To appreciate the magnitude of my loss, one has to understand the value of my acquired assets. Back in those days, bananas were semiprecious commodities. They appeared in the local store only once or twice a year, and the most I could usually hope for was a chance to sniff their heady aroma.
I would stand there in the village store with my eyes closed and dream of that place called paradise where bananas grew in abundance and nobody was ever restricted to just one a year in her lunch box.
When that rare day arrived, I could hardly wait for noon hour. I coddled my lunch pail all the way to school, checking now and then to make sure the banana was travelling safely. I dreamed of it during arithmetic time. I drooled over the thoughts of it while practising spelling. At recess, I sneaked away from playing hopscotch just to make a security check of the cloakroom.
And that was when I caught Barry the Brat red-handed. He was just closing my lunch pail, and his mouth was jammed full of fruit.
“You ate my banana!” I shouted.
He cackled with glee and threw the peel in my face.
And then I did the unthinkable, the unpardonable, the unforgivable.
I tattled.
Waving the banana peel as evidence, I stormed straight outside to where the teacher had just been chosen as the “wife” for a seven-year-old “farmer in the dell.”
Barging through the circle of classmates, I tugged at the teacher’s skirt to get her full attention.
“Miss Irwin, Barry has just eaten my banana.”
Before she could even cross-examine me, a host of sympathizers, forgetting all about the game, rallied instead to my defence, each laying their own list of allegations against Barry the Brat.
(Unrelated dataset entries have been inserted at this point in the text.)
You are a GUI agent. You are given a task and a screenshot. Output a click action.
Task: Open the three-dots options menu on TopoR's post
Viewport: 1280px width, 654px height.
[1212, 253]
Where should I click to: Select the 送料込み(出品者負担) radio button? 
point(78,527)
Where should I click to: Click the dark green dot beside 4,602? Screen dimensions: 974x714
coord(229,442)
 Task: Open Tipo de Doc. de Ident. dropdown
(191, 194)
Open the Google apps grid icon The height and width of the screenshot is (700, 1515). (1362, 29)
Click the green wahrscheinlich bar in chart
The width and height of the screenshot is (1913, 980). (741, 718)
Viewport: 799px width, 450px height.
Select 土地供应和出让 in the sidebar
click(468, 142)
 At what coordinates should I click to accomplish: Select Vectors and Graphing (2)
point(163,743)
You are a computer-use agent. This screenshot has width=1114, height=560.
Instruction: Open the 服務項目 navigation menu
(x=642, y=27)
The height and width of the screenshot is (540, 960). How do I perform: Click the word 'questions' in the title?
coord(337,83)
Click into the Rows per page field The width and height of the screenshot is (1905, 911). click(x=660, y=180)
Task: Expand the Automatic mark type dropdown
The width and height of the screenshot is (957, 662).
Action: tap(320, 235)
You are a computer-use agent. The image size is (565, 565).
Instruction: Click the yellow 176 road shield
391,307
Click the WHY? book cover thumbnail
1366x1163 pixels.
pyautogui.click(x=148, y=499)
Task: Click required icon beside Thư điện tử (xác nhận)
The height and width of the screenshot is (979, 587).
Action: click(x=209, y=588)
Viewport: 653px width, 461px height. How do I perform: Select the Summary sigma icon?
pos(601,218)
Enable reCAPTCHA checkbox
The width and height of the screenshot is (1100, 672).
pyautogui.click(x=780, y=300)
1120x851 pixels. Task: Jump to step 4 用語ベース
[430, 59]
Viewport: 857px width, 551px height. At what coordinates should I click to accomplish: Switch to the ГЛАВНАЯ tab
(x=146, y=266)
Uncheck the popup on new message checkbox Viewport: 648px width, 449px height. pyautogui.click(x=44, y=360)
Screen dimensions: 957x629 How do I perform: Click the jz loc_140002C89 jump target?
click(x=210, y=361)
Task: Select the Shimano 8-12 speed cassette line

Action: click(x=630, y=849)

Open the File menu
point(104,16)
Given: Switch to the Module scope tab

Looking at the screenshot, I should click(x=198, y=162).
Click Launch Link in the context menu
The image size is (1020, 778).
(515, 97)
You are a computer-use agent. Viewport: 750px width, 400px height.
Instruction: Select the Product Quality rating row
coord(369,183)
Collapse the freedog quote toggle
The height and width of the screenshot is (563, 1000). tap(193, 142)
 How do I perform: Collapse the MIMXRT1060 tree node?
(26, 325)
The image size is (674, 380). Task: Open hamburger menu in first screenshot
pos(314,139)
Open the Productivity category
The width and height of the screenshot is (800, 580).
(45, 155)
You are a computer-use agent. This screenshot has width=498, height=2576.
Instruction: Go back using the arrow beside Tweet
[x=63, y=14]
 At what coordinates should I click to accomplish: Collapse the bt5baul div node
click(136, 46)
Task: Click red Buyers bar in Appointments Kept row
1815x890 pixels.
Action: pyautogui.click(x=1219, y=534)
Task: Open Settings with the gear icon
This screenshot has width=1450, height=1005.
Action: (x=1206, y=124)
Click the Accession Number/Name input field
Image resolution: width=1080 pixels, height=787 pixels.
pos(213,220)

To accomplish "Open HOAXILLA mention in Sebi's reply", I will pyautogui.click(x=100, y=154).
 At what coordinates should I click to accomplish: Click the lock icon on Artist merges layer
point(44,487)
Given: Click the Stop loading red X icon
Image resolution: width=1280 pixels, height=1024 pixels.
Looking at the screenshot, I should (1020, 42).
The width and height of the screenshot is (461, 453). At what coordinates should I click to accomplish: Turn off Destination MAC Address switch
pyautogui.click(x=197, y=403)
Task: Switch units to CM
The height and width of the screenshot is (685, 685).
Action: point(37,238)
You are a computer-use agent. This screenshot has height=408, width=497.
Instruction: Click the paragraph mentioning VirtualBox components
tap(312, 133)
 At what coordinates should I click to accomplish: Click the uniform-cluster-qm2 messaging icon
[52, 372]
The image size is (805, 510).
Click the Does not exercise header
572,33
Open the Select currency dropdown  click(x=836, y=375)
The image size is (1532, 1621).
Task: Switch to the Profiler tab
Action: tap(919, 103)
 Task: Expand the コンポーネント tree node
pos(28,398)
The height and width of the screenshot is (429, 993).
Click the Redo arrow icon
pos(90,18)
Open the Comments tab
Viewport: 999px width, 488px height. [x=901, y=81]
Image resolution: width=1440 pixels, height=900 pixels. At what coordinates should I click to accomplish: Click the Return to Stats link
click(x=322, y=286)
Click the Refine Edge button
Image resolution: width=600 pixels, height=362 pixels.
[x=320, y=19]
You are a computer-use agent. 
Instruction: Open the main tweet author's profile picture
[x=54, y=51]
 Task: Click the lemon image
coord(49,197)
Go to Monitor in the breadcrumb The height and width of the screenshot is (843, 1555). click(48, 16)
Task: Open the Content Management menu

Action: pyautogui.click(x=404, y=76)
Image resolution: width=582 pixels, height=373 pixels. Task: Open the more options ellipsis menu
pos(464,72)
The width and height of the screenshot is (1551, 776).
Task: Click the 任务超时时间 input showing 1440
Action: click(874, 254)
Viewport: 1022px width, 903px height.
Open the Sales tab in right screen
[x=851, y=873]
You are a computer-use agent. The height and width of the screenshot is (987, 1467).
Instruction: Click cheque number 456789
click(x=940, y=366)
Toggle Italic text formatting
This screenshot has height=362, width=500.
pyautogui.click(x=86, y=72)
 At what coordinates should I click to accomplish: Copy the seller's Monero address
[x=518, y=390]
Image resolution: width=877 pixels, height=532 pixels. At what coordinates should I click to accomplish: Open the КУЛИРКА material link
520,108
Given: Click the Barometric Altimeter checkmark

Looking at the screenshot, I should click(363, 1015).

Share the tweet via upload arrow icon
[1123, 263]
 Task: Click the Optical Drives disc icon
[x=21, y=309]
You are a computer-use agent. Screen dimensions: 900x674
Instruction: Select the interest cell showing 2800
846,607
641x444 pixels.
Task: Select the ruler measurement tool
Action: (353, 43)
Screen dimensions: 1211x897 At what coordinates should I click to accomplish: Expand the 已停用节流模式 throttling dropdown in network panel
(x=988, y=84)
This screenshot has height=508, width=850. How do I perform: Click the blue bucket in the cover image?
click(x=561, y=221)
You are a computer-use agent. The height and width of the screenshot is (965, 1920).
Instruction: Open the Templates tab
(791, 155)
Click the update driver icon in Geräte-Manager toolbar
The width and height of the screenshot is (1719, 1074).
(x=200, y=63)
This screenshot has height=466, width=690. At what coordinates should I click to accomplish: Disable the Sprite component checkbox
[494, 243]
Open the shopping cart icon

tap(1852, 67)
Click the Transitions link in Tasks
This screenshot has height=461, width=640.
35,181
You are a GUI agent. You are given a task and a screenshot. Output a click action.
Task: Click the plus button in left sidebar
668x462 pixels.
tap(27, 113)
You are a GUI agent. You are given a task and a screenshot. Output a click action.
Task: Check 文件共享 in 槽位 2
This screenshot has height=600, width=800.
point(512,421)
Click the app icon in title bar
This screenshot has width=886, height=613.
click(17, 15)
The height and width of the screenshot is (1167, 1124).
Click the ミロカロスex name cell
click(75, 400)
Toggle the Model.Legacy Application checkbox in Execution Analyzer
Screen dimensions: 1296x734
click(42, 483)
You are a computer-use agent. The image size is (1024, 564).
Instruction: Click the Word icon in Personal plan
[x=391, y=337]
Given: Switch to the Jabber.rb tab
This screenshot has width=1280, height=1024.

Without another word, the teacher strode inside, grabbed him by the ear and marched him straight to the principal’s office, who promptly administered the maximum punishment of the day, and it was painful.
As rumours had it, and I believed every one of them, Barry the Brat was incorrigible. A teacher’s worst headache and the truant officer’s nightmare, both probably heaved a great sigh of relief when Barry the Brat dropped out of school about the middle of Grade 6 to help on the farm. He went on in life to become an habitual criminal, never making an ounce of restitution to any of his victims.
For years, I secretly harboured a thought that if his watery blue eyes and buck teeth ever matched the description of a villain wanted by Crime Stoppers, I would turn him in, claim my reward and spend it all on bananas.
But then came the school reunion.
It had been 50 years since some of us had last crossed paths. We gathered in the yard of the brick schoolhouse and unloaded a mountain of memories and food while preparing a potluck picnic. We laughed. We cried. We hugged. We reminisced. And then somewhere between the memory sharing, I saw him.
He was wandering alone through the crowd. The curly blond hair was now grey, the buckteeth replaced by dentures. There were pouches under his watery blue eyes, and no more freckles visible on his red nose.
Instead of big rubber boots, he was wearing a new pair of white runners, jeans that were not yet faded, a plaid shirt that still showed store-bought creases.
“I see Barry’s fresh out of jail again,” a former schoolmate remarked wryly, feeling a back pocket to see if his wallet was still in place.
“I wonder what became of the rest of that family? It’s a wonder they didn’t starve to death on that rundown farm of theirs.”
“There must have been at least 14 kids to feed.”
As these and similar comments filtered out from among Barry’s circle of acquaintances, a sudden wave of compassion swept over me, so powerful it washed away nearly 50 years of childish resentment.
In its place was a more mature understanding of a mischievous curly headed little boy who had learned to bury the sad tales of his dysfunctional family under the guise of a schoolyard bully.
Before I could muster up the courage to tell him I understood, he had slipped away, retreating into the lonely shadows that plague the world of an ex-convict.
Occasionally, when I eat a banana, I think of how so many little kids like Barry go from being unlikable to being unloved, and sadly, how we treat them in kind.